João Baptista Felgueiras ComNSC (Guimarães, Quinta de Cedofeita, Nossa Senhora da Oliveira, 6 de Abril de 1787Lisboa, 13 de Março de 1848) Nasceu na freguesia de S. Miguel do Castelo, em Guimarães no seio de uma das mais distintas famílias do Minho. Foi um aristocrata e político português.

Biografia[editar | editar código-fonte]

Era filho de Manuel José Baptista Felgueiras, bacharel formado em Leis pela Universidade de Coimbra, juiz-de-fora em Torre de Moncorvo, desembargador da Casa da Suplicação e da Mesa da Consciência e Ordens e deputado às Cortes Gerais Extraordinárias e Constituintes e de Rita Clara Cândida.

Bacharel formado em Leis (1808) e em Direito (1809), pela Faculdade de Direito da Universidade de Coimbra, Juiz Conselheiro e Juíz Desembargador do Supremo Tribunal de Justiça, Deputado e 1.º secretário das Cortes Constituintes (eleito a 26 de Janeiro de 1821), Fidalgo Cavaleiro da Casa Real (4 de Fevereiro de 1828), Corregedor e Juiz de Fora da comarca de Viana do Castelo (11 de Outubro de 1826), do Conselho de Sua Majestade Fidelíssima, 1º Procurador Geral da Coroa (3 de Novembro de 1834), Comendador Honorário da Ordem de Nossa Senhora da Conceição de Vila Viçosa – com faculdade para usar a respectiva insígnia – (25 de Maio de 1836), Ministro da Justiça (1842), Ministro e Secretário de Estado Honorário, Oficial-Mor da Casa Real, etc., senhor do Palácio das Hortas, em Guimarães, por sucessão a sua mãe.

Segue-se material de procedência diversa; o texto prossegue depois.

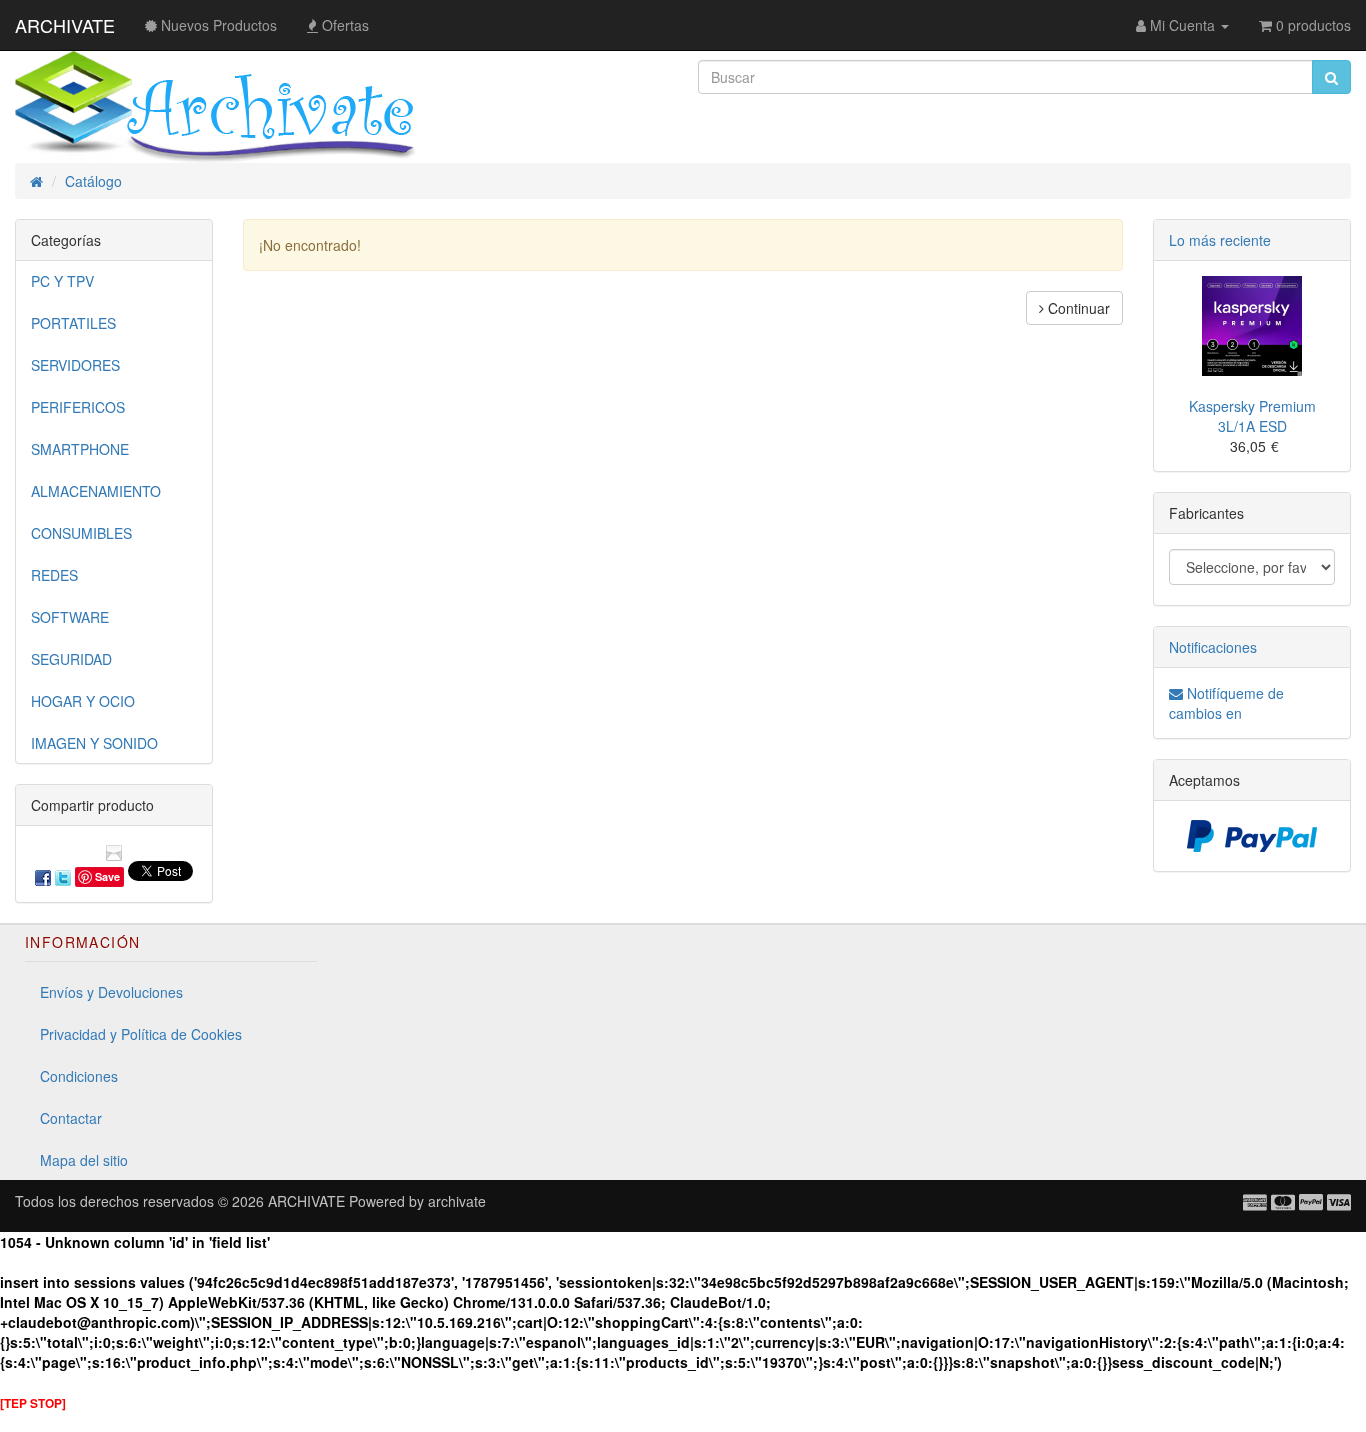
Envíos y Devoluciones (111, 992)
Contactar (71, 1118)
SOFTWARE (70, 617)
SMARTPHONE (80, 449)
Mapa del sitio (84, 1160)
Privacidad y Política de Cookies (141, 1034)
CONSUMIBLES (81, 533)
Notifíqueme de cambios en (1226, 703)
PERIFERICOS (78, 407)
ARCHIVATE (65, 25)
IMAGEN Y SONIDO (94, 743)
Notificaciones (1213, 647)
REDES (54, 575)
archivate (457, 1201)
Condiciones (79, 1076)
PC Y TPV (62, 281)
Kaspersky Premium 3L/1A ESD (1252, 416)
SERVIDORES (75, 365)
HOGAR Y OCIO (83, 701)
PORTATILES (73, 323)
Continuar (1077, 308)
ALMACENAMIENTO (96, 491)
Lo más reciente (1220, 240)
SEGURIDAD (71, 659)
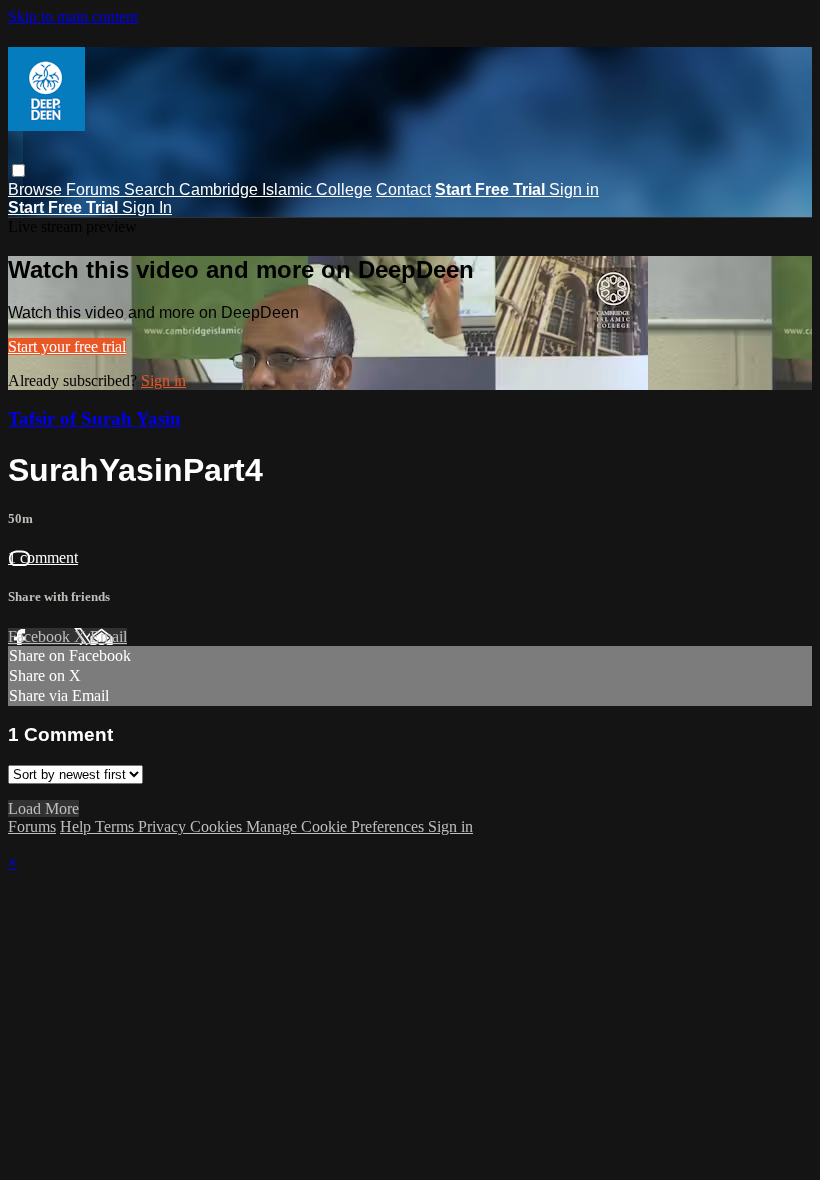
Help (77, 826)
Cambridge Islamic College (275, 189)
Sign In (147, 207)
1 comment (43, 557)
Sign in (574, 189)
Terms (116, 826)
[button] (18, 170)
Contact (403, 189)
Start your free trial (67, 346)
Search (151, 189)
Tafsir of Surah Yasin (94, 418)
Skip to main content (73, 16)
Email (108, 636)
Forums (95, 189)
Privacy (164, 826)
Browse (37, 189)
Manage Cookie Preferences (337, 826)
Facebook (41, 636)
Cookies (218, 826)
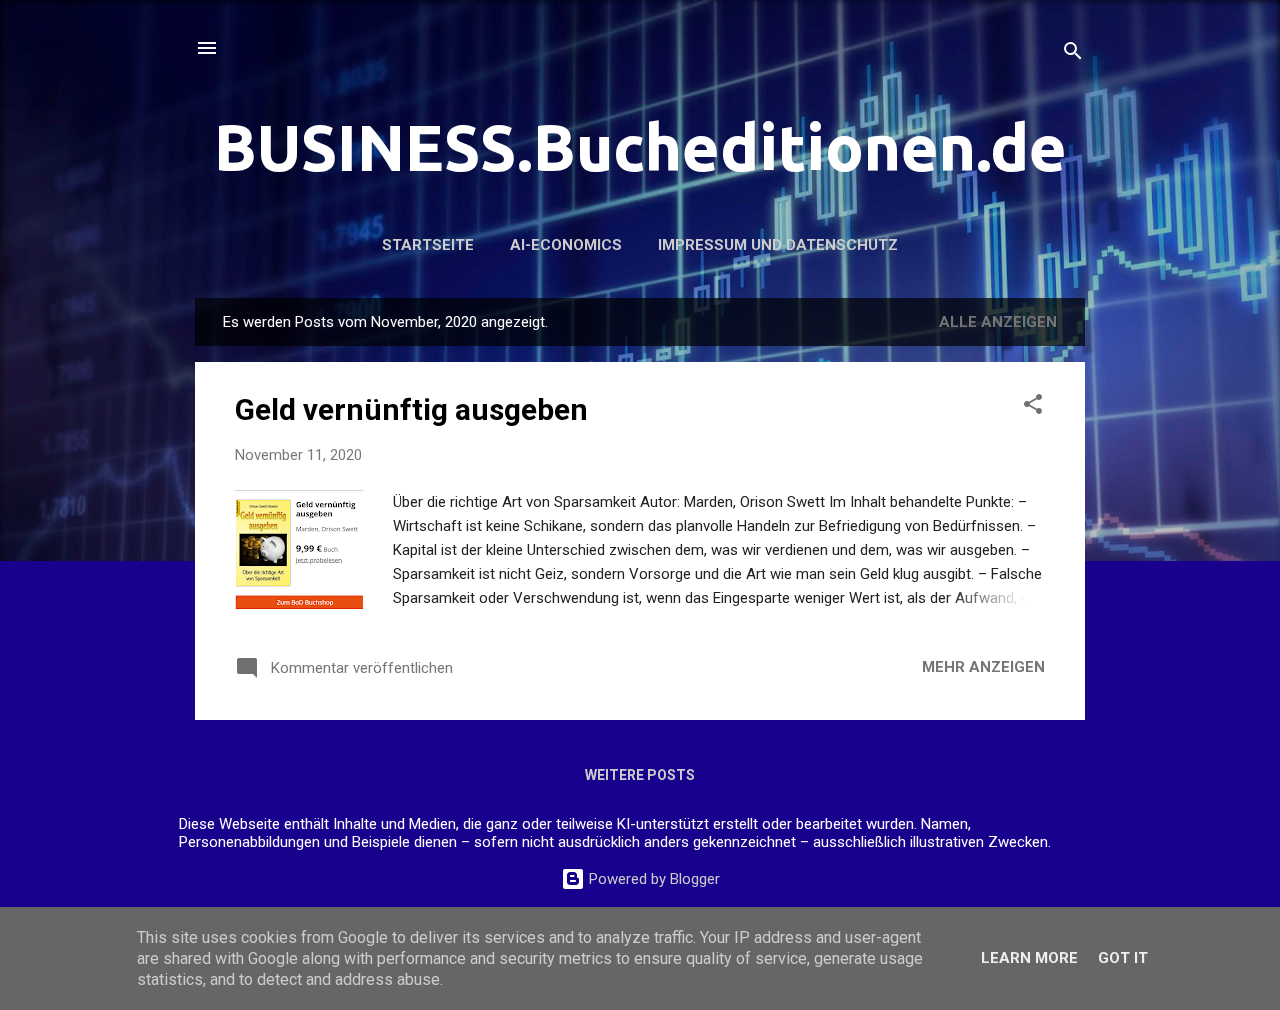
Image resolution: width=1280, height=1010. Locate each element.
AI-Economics (566, 245)
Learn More (1029, 958)
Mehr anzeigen (983, 667)
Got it (1123, 958)
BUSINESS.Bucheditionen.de (640, 147)
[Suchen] (1073, 54)
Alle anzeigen (998, 322)
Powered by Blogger (652, 879)
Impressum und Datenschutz (778, 245)
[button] (1033, 407)
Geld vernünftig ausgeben (411, 409)
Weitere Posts (640, 775)
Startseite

Este influente político do regime Liberal desde cedo iniciou a vida pública. Em 1808 é nomeado, pelo Cabido da Colegiada de Nossa Senhora da Oliveira de Guimarães, tenente da 1ª companhia do "Batalhão de Privilegiados das Tábuas Vermelhas". Moço Fidalgo da Casa Real com exercício, membro do Conselho de Sua Magestade e do Conselho de Estado, possuía várias comendas, entre as quais a da Ordem de Nossa Senhora da Conceição de Vila Viçosa, concedida por portaria de 25 de Março de 1836.

Pertenceu à Sociedade Literária Patriótica, loja maçónica da obediência Grande Oriente Lusitano, fundada em Lisboa em 1822.

Com o advento do Liberalismo desdobra-se em múltiplas actividades políticas. Destas ressalta a sua actuação como 1º secretário das Cortes Constituintes, muitas vezes é apontado como um dos mais influentes mentores políticos da 1ª Constituição Portuguesa, e nessa qualidade recorda-se o seu gesto, vendo as tremuras de D. João VI no momento da assinatura da Constituição, de lhe segurar no braço, sussurando " Magestade, coragem!".

Retrato de João Baptista Felgueiras, a carvão, por Domingos Sequeira (Museu Nacional de Arte Antiga)

Restaurado o Absolutismo, afastou-se da política e quando das perseguições de 1828, viu-se obrigado a procurar abrigo em casa de José Joaquim Gomes de Castro (futuro conde de Castro); assistiu ao cerco do Porto e foi uma das três personalidades que acompanharam o Rei D. Pedro IV na sua entrada nos Paços do Concelho da cidade do Porto (vd. Memórias do 7º marquês de Fronteira e Alorna); transferido o governo constitucional para Lisboa, foi nomeado Procurador-geral da Coroa, lugar que se demitiu quando triunfou a revolução de Setembro de 1836; ocupou, então, o lugar que lhe competia no Supremo Tribunal de Justiça; Agostinho José Freire, com quem tinha estreitas relações de amizade, foi assassinado quando ia da casa de J. B. Felgueiras para o palácio de Belém. Foi eleito (1842) deputado pelo Minho (com 99 votos entre 102 possíveis) tendo sido convidado, a 17 de Fevereiro de 1842, pelo duque da Terceira para entrar para o Ministério, que recusou; contudo, a instância da Rainha D. Maria II, anuiu. Apesar de ser a favor da restauração da Carta Constitucional discordava, em absoluto, do modo violento como se processou o pronunciamento de Costa Cabral e, dada a posterior chamada deste para o Governo, João Baptista Felgueiras foi ao Paço, a 23 de Fevereiro de 1842, pedir a sua exoneração saindo o respectivo decreto no dia seguinte dando-lhe as honras de Ministro e Secretário e Estado Honorário. Costa Cabral, nunca lhe perdoou esta atitude, nem o Conselheiro Felgueiras a esqueceu. Este facto determinou o definitivo abandono da actividade política.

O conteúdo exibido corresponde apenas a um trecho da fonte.